Things can come around given time and room to breathe.
Title: ed con warning
Post by: Nihilanthic on February 24, 2007, 02:01:36 PM
So yet again, the best thing to do is just exit plan  :roll:
Title: ed con warning
Post by: Froderik on February 24, 2007, 02:05:36 PM
Sewage under the bridge, my friend.
Title: ed con warning
Post by: Anonymous on February 24, 2007, 04:22:46 PM
Quote from: ""dropin""
I don't know what you mean by "real" therapy. If I assume for the moment you mean more traditional therapeutic approaches -- Freudian, Jungian, CBT, etc etc etc, and if none of these traditional approaches have been helpful, are you suggesting that we give up?


I strongly suspect that you are conflating "not helpful" with "didn't get as good a result as I want or need."

Sometimes, after all you can do, there's nothing more you can do. For example, people with bipolar disorder have a 20% suicide rate untreated---but those of us who are treated still have an 11% suicide rate.

All of us will eventually get a health problem that modern medicine won't be able to fix and we'll die. That's true for every human being on the planet--you will eventually get something the doctors can't fix and you'll die.

Some of us--no matter who we are or what we do or don't have--are going to die young.

Everybody's going to die sometime, and getting out of bed each morning is a risk. This applies not just to you but to everybody you love from your cat to your child. Learn to cope with that truth--everybody else has to.

We do what we can, and we come to terms with the rest.

We don't inflict ineffective and painful quack treatments on our loved ones just because we can't face the unavoidable risk of losing them when they're sick with something.

At least, mentally stable people don't do that to our loved ones.

If you're willing to do it to yours, you need to check into some of that traditional therapy for yourself.

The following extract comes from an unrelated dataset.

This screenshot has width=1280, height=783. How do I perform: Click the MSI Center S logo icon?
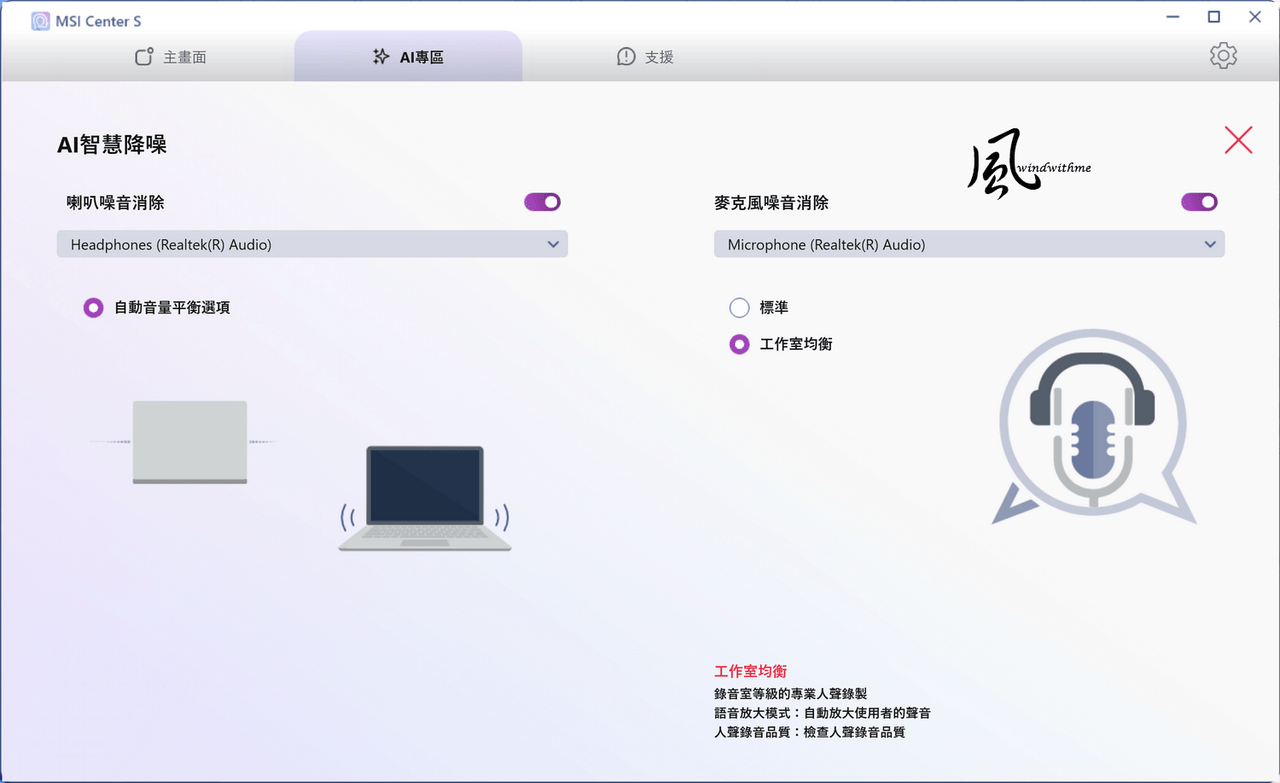point(40,21)
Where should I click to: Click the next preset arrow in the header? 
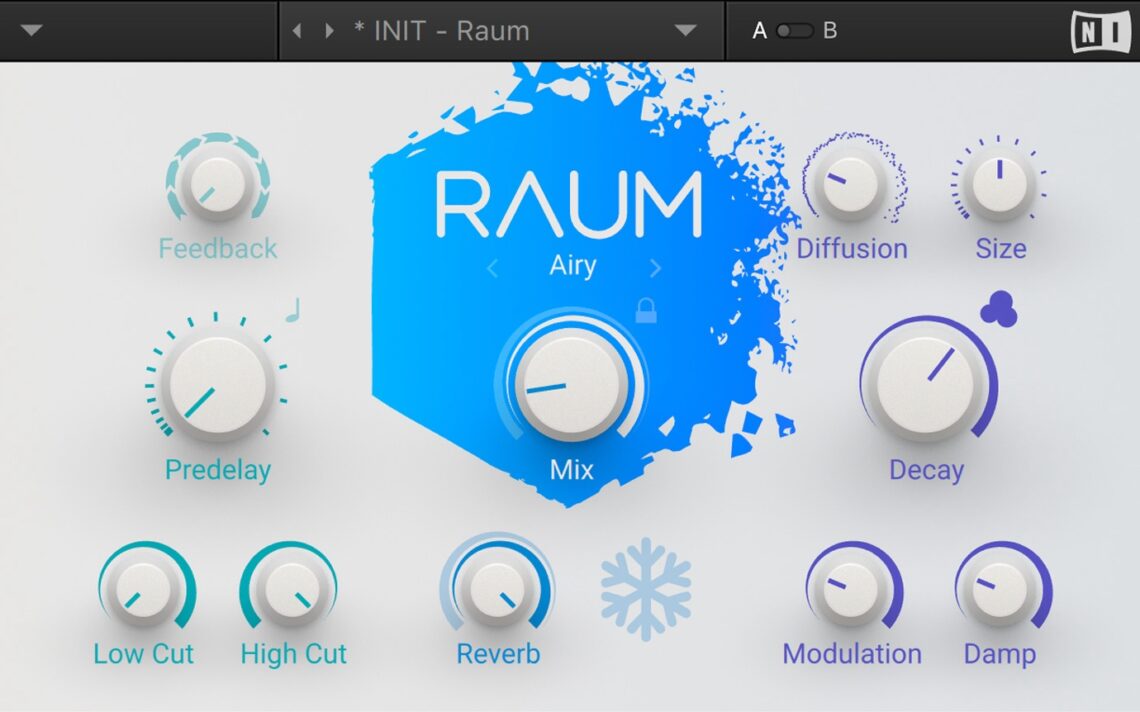tap(328, 30)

Soonest.

Julie
Title: ed con warning
Post by: Anonymous on February 24, 2007, 04:27:20 PM
Gads, hit the censor bot converting "you*need*to" to "I want you to" once again.

That censor bot is a good behavior modification consequence, because it makes what you wrote sound awkward.

As with all punishments, I hate the thing.

Also as with all punishments, stubborn bitches like me revolt against it.

:lol:

Julie
Title: ed con warning
Post by: hanzomon4 on February 24, 2007, 04:30:53 PM
Julie, can I ask why you always post as a guest and sign your name at the bottom?
Title: ed con warning
Post by: Nihilanthic on February 24, 2007, 09:27:59 PM
And just like all punishments, they don't stop the behavior, just piss off the mis-behaving person.
Title: ed con warning
Post by: hanzomon4 on February 24, 2007, 09:39:18 PM
Momma always says that the best parenting tool is a loaded gun, but Grandpa always says that the best parenting tool is a conversation. Thank God Grandpa raised Momma............

j/k momma's not violent........
Title: ed con warning
Post by: Anonymous on February 24, 2007, 11:26:31 PM
Quote from: ""Guest""
Gads, hit the censor bot converting "you*need*to" to "I want you to" once again.


& # 1 7 3 ; (no spaces)

Stick it in the middle of anything you ­need to keep uncensored. (Note that it doesn't even make a space.) This is a perfect offense against any word filter on any forum.

You're welcome.
Title: ed con warning
Post by: Froderik on February 25, 2007, 10:37:52 AM
MGDP, you're my new favorite programming geek.